- _WORK REQUIRED_:
Only lines holding "programvara" are needed; copy each of them from the data below.

- _EXERCISE MATERIAL_:

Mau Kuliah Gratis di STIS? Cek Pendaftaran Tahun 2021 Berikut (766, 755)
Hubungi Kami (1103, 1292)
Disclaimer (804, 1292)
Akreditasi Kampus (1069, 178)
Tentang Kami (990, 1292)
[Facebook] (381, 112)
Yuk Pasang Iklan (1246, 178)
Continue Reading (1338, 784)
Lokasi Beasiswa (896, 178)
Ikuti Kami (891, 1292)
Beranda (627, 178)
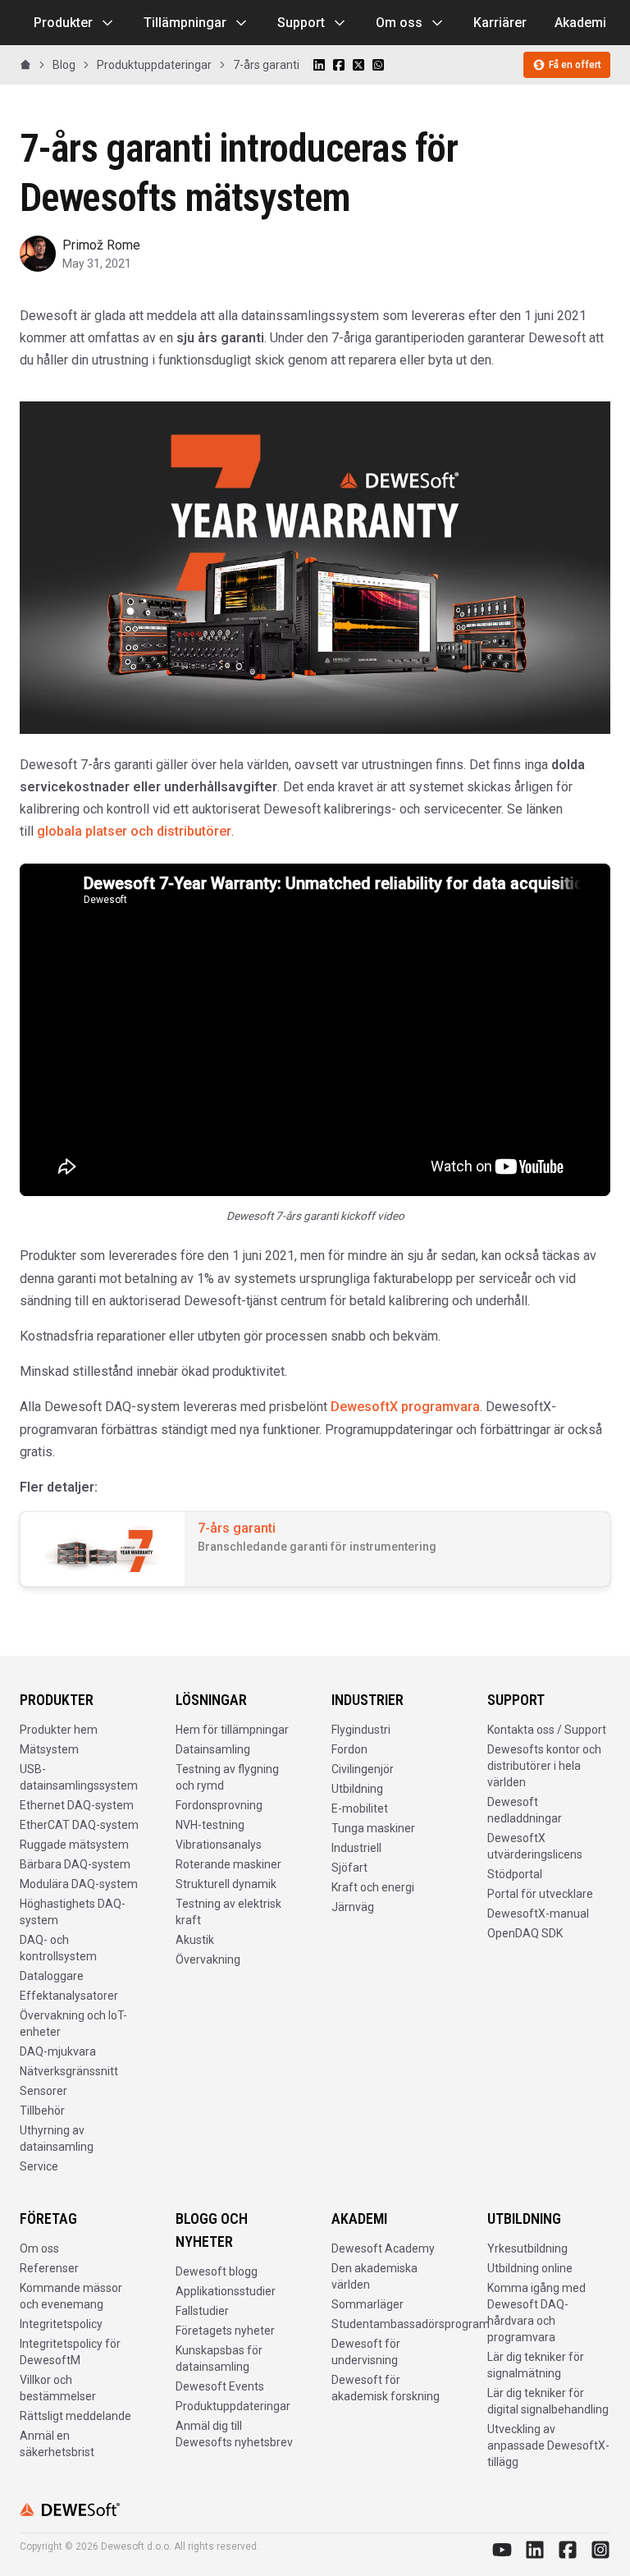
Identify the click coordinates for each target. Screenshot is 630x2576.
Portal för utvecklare (540, 1893)
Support (301, 22)
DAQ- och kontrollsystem (58, 1948)
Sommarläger (367, 2304)
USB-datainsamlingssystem (79, 1777)
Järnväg (352, 1907)
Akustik (195, 1939)
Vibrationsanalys (219, 1844)
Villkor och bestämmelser (58, 2388)
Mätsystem (49, 1749)
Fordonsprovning (219, 1805)
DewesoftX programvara (405, 1406)
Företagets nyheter (225, 2330)
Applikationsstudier (226, 2291)
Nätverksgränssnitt (69, 2071)
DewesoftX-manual (538, 1913)
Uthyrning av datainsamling (57, 2138)
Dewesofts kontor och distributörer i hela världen (544, 1766)
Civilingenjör (362, 1769)
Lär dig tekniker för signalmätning (535, 2365)
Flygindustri (360, 1729)
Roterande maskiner (228, 1864)
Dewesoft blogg (217, 2271)
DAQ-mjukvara (58, 2051)
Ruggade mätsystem (74, 1844)
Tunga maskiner (373, 1828)
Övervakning (208, 1959)
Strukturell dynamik (226, 1884)
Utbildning (357, 1788)
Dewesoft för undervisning (365, 2352)
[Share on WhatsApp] (378, 64)
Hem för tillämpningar (232, 1729)
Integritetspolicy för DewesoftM (70, 2352)
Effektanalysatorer (69, 1995)
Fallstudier (202, 2310)
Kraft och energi (372, 1887)
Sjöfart (349, 1867)
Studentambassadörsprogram (410, 2324)
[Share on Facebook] (338, 64)
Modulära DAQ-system (79, 1884)
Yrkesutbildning (527, 2248)
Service (39, 2166)
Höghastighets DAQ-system (73, 1912)
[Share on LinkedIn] (319, 64)
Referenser (49, 2268)
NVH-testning (210, 1824)
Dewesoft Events (220, 2386)
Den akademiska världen (374, 2276)
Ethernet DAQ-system (77, 1805)
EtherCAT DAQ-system (79, 1824)
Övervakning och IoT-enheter (73, 2023)
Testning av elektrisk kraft (228, 1912)
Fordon (349, 1749)
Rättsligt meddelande (75, 2415)
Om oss (399, 22)
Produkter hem (59, 1729)
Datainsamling (213, 1749)
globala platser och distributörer (134, 831)
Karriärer (500, 22)
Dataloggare (52, 1975)
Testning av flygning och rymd (227, 1777)
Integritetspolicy (61, 2324)
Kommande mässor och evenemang (71, 2296)
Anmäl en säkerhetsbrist (57, 2444)
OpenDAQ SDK (525, 1933)
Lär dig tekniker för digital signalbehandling (548, 2401)
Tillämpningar (185, 22)
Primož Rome (101, 245)
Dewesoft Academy (383, 2248)
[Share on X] (358, 64)
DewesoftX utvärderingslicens (534, 1846)
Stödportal (514, 1874)
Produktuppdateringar (233, 2406)
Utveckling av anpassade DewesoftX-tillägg (548, 2445)
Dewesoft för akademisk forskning (385, 2388)
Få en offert (575, 65)
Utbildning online (530, 2268)
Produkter (63, 22)
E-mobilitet (359, 1808)
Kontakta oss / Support (546, 1729)
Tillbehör (42, 2110)
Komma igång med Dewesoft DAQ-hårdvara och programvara (536, 2312)
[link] (266, 65)
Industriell (356, 1847)
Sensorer (43, 2090)
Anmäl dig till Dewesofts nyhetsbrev (234, 2434)
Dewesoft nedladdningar (524, 1810)
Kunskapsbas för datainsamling (219, 2358)
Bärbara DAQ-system (75, 1864)
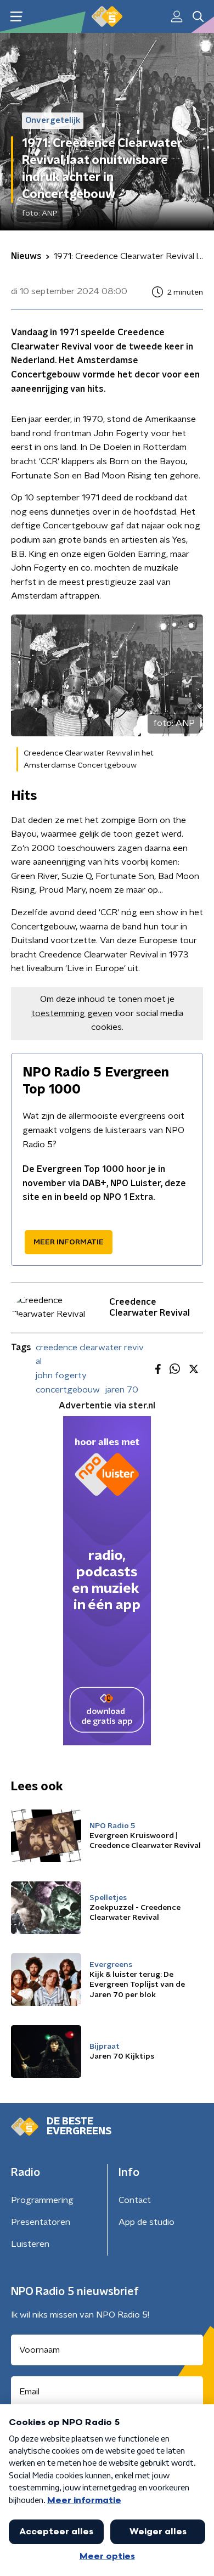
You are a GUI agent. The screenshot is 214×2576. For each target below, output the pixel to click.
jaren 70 (121, 1389)
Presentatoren (40, 2222)
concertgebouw (68, 1389)
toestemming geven (71, 1013)
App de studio (146, 2222)
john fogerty (61, 1375)
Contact (135, 2200)
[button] (16, 17)
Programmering (42, 2200)
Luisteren (30, 2244)
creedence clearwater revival (90, 1354)
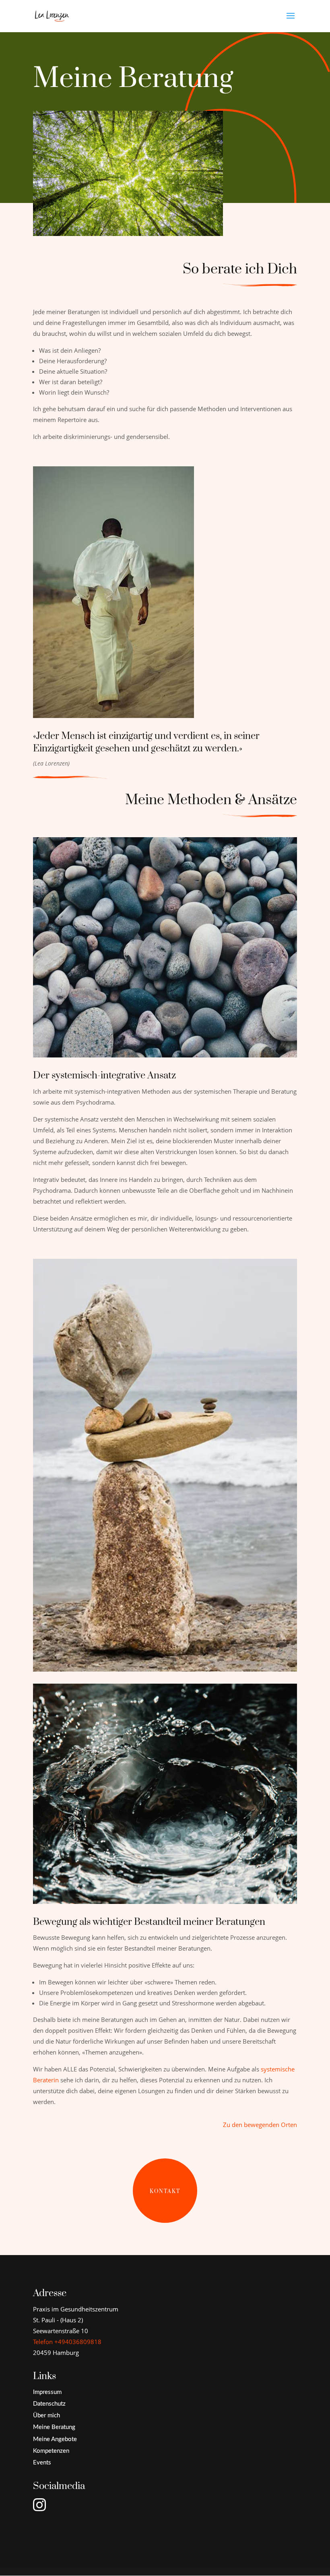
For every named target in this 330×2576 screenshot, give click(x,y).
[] (50, 2528)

- _TASK OUTPUT_:
DewesoftX programvara (405, 1406)
Komma igång med Dewesoft DAQ-hårdvara och programvara (536, 2312)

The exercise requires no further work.